───── EXCERPTED DATA ─────

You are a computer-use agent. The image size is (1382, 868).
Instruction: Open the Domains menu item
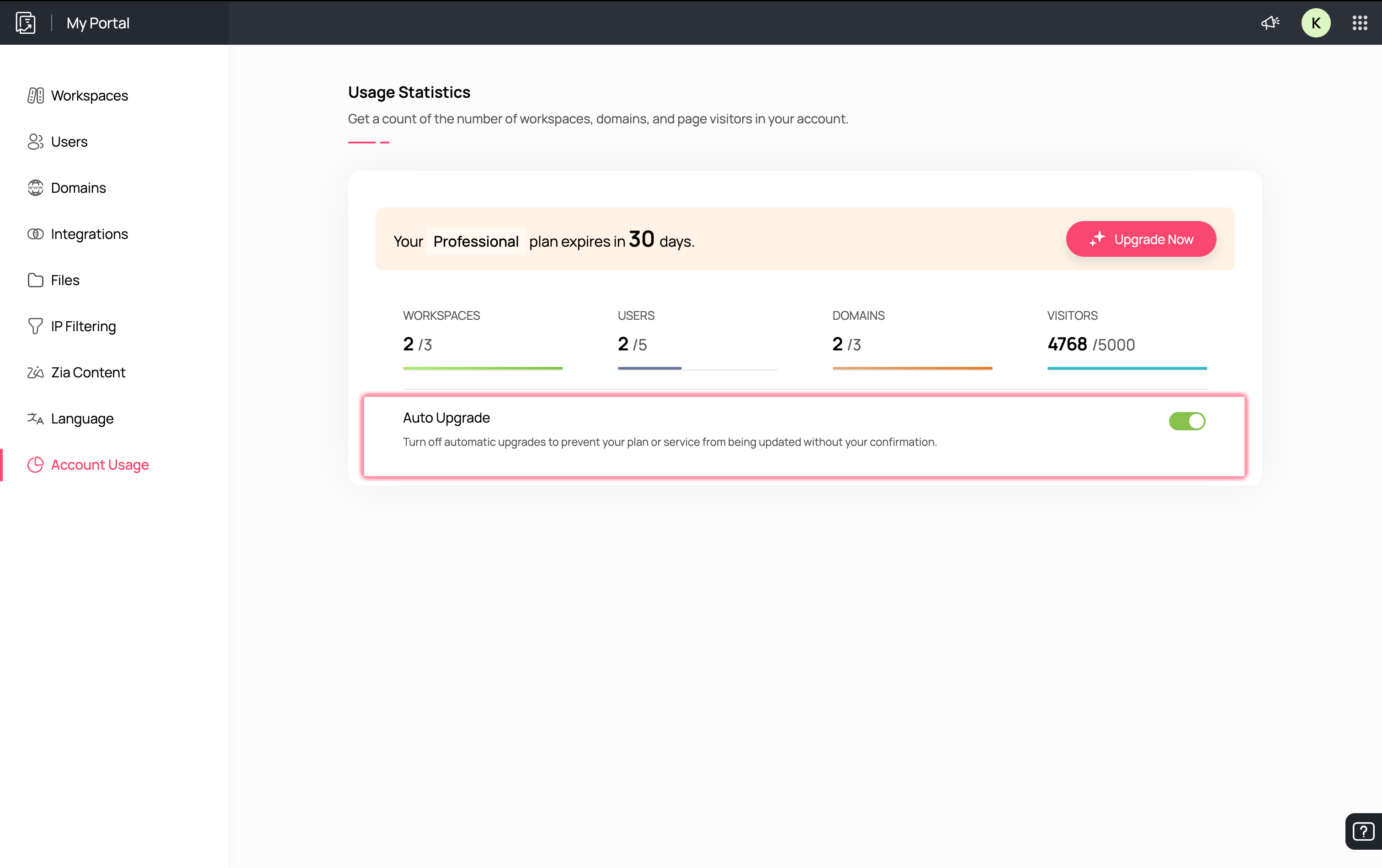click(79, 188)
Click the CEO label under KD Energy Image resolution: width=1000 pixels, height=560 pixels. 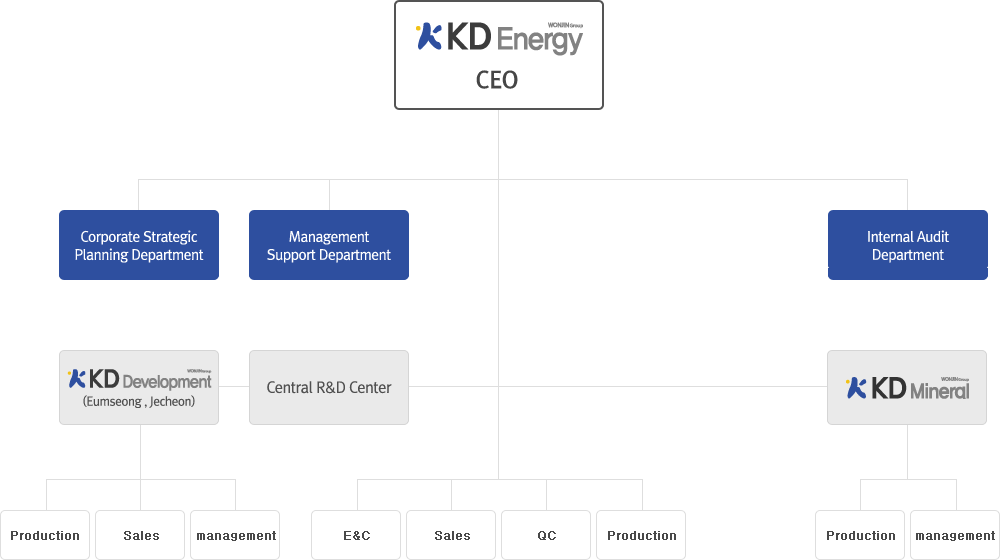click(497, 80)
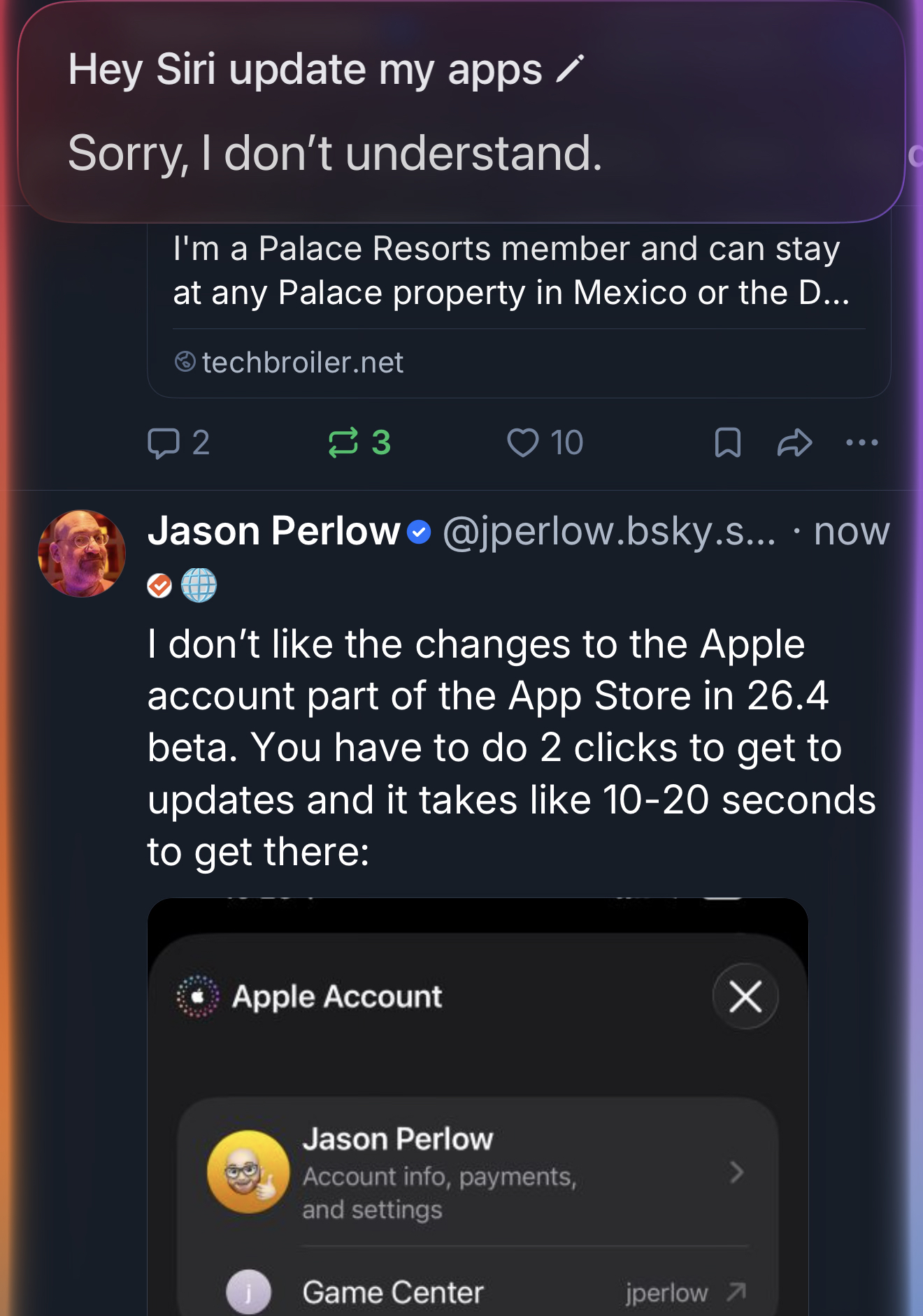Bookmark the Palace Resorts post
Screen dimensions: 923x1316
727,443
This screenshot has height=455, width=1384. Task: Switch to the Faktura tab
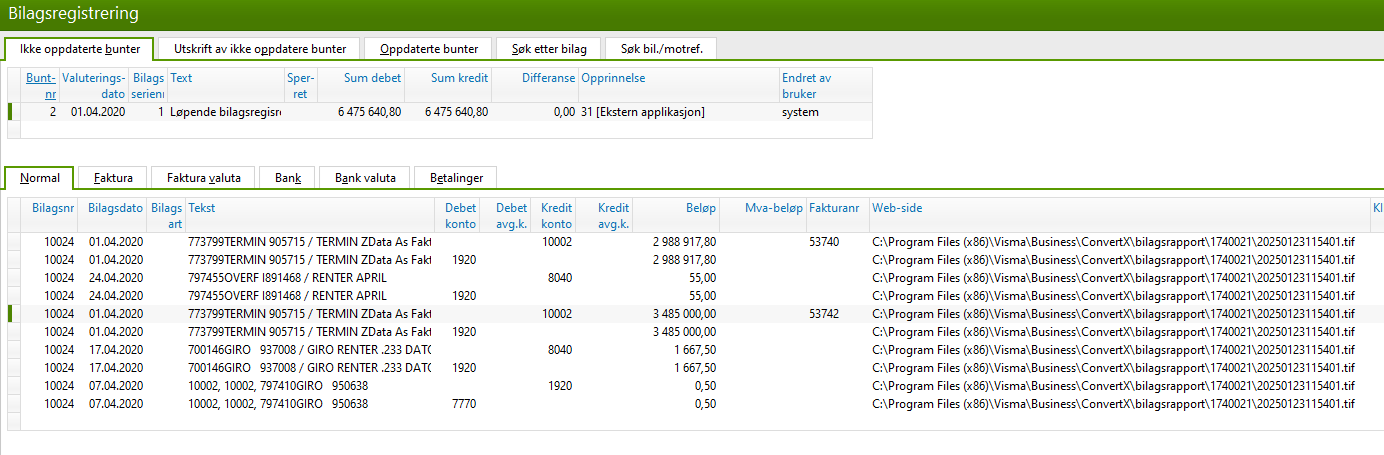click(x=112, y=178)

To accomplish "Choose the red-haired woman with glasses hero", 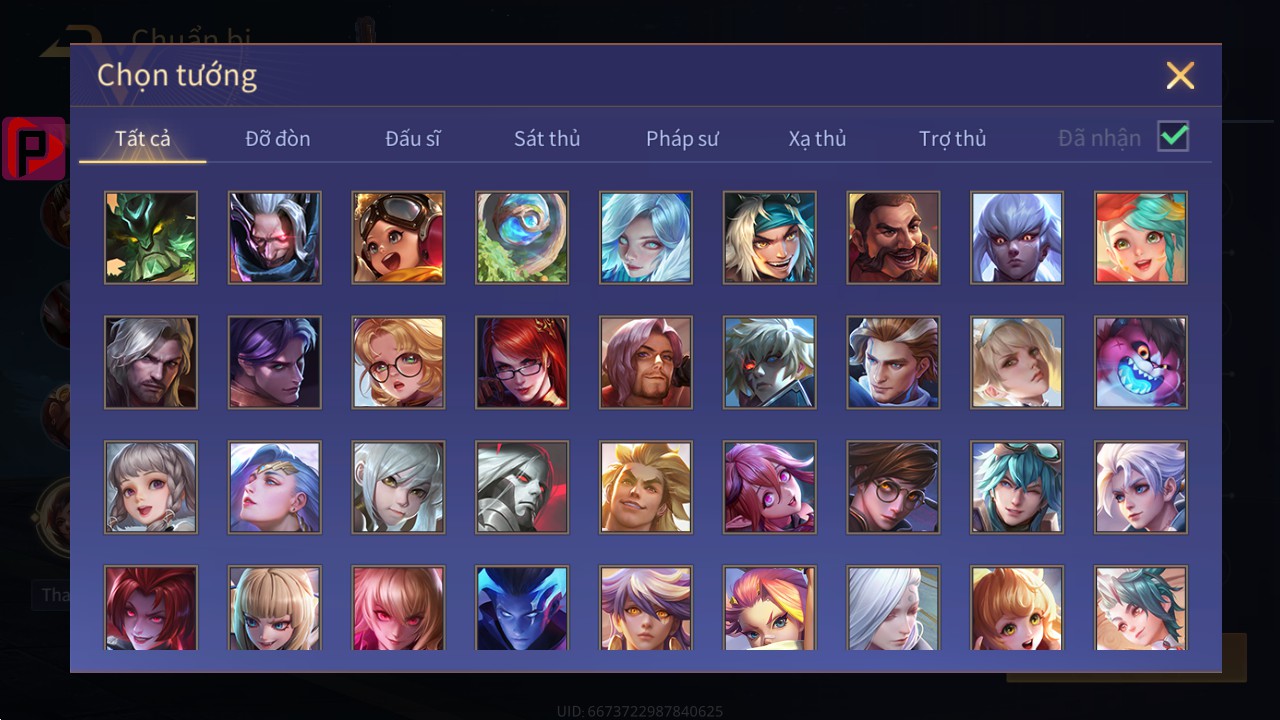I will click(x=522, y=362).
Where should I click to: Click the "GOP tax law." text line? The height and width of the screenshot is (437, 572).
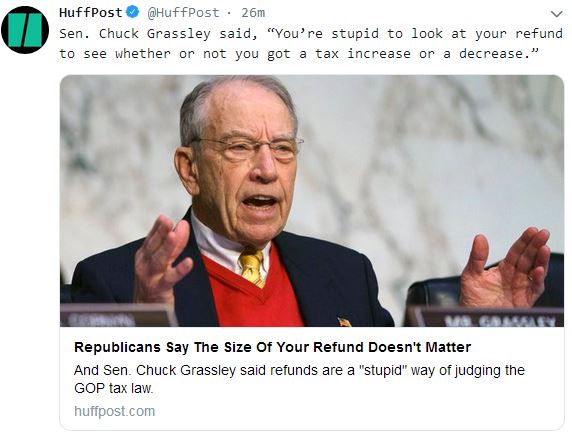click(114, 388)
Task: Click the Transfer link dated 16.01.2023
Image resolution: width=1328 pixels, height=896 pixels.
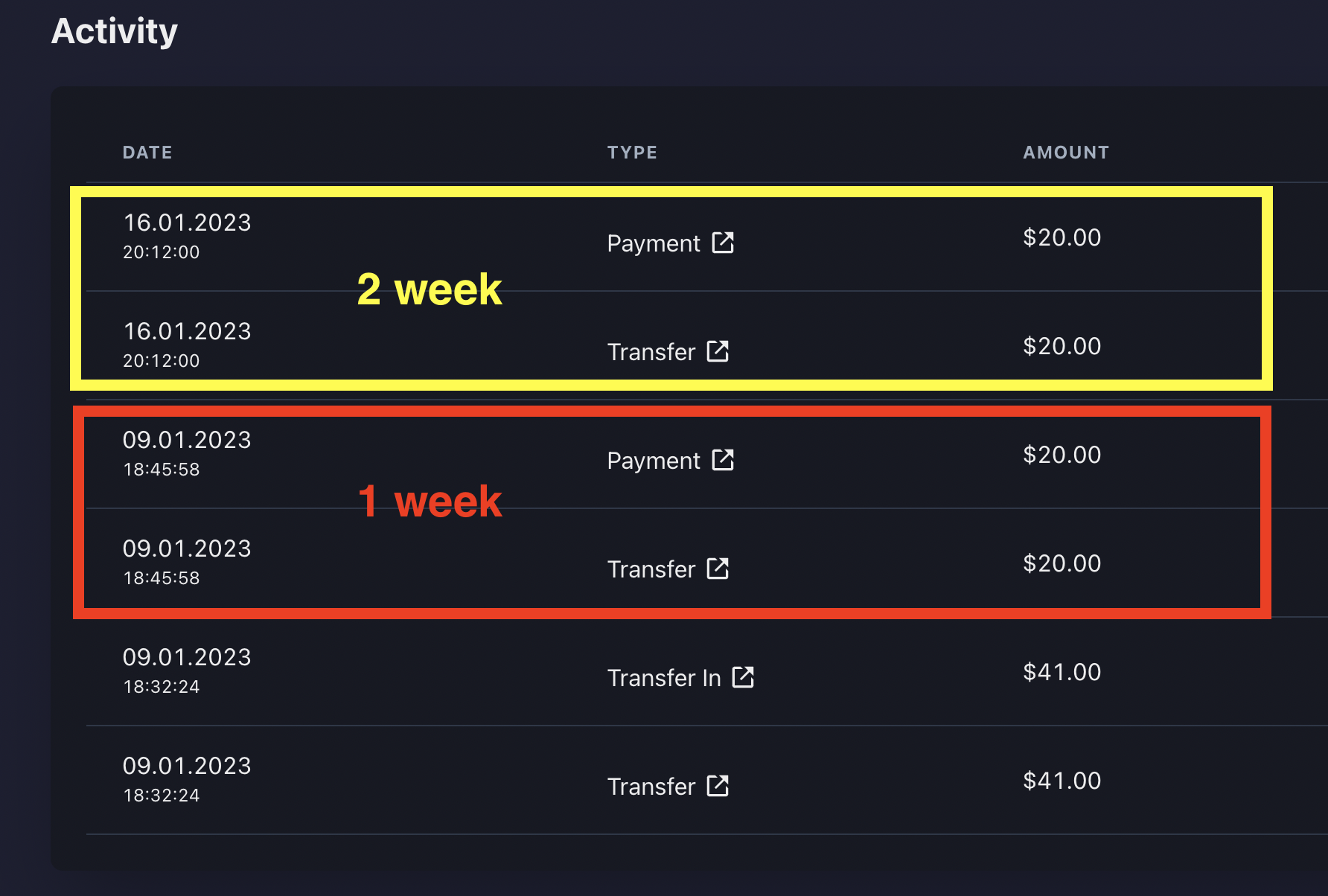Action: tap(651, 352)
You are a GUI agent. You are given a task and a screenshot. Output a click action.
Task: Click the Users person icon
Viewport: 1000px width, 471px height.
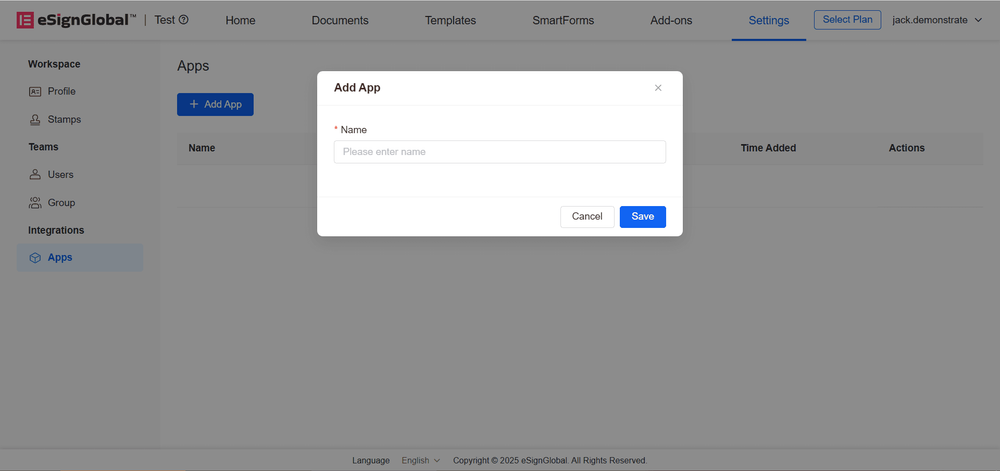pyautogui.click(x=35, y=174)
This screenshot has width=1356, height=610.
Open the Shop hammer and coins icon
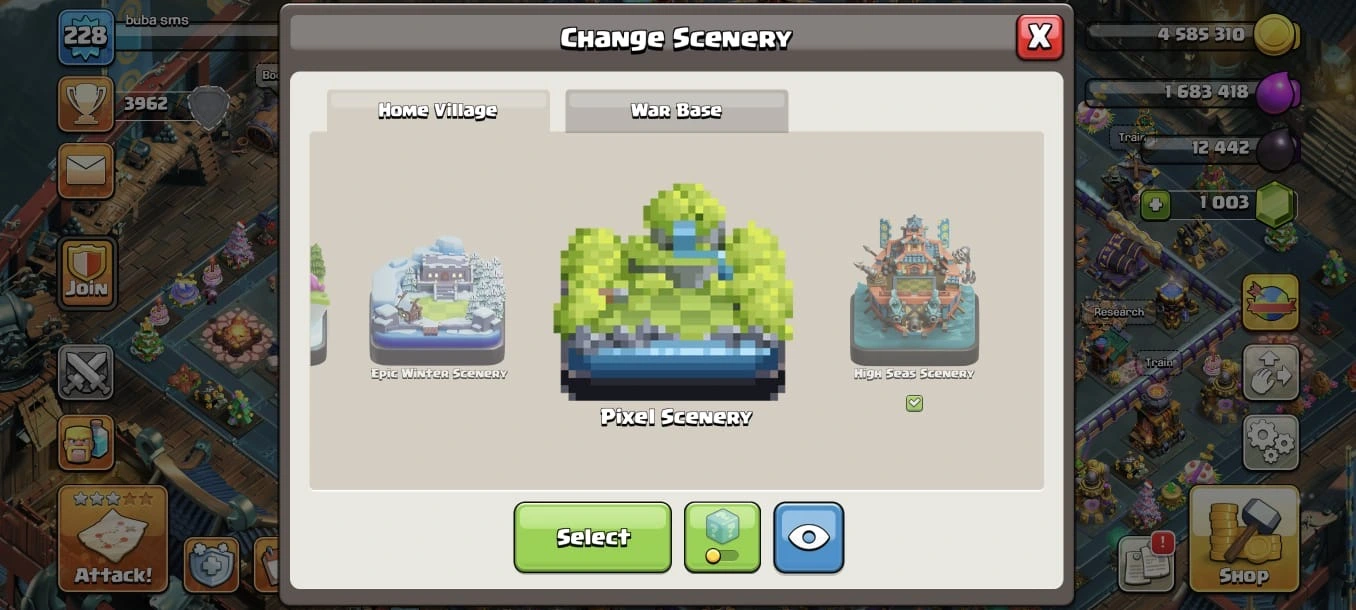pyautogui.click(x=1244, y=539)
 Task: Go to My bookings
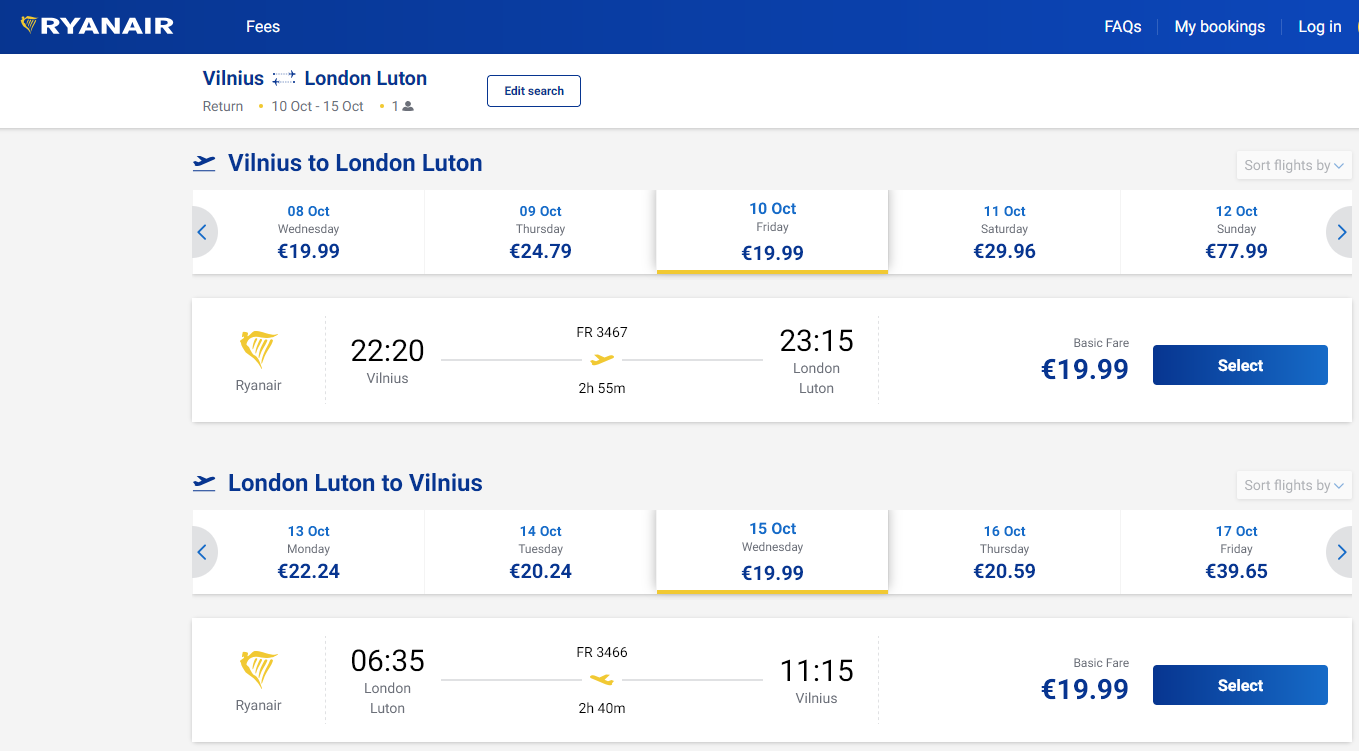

─────

* _TO DO_:
How many lines of the data above contain the word "icon"? Reply with the number alone.

* _EXERCISE OUTPUT_:
2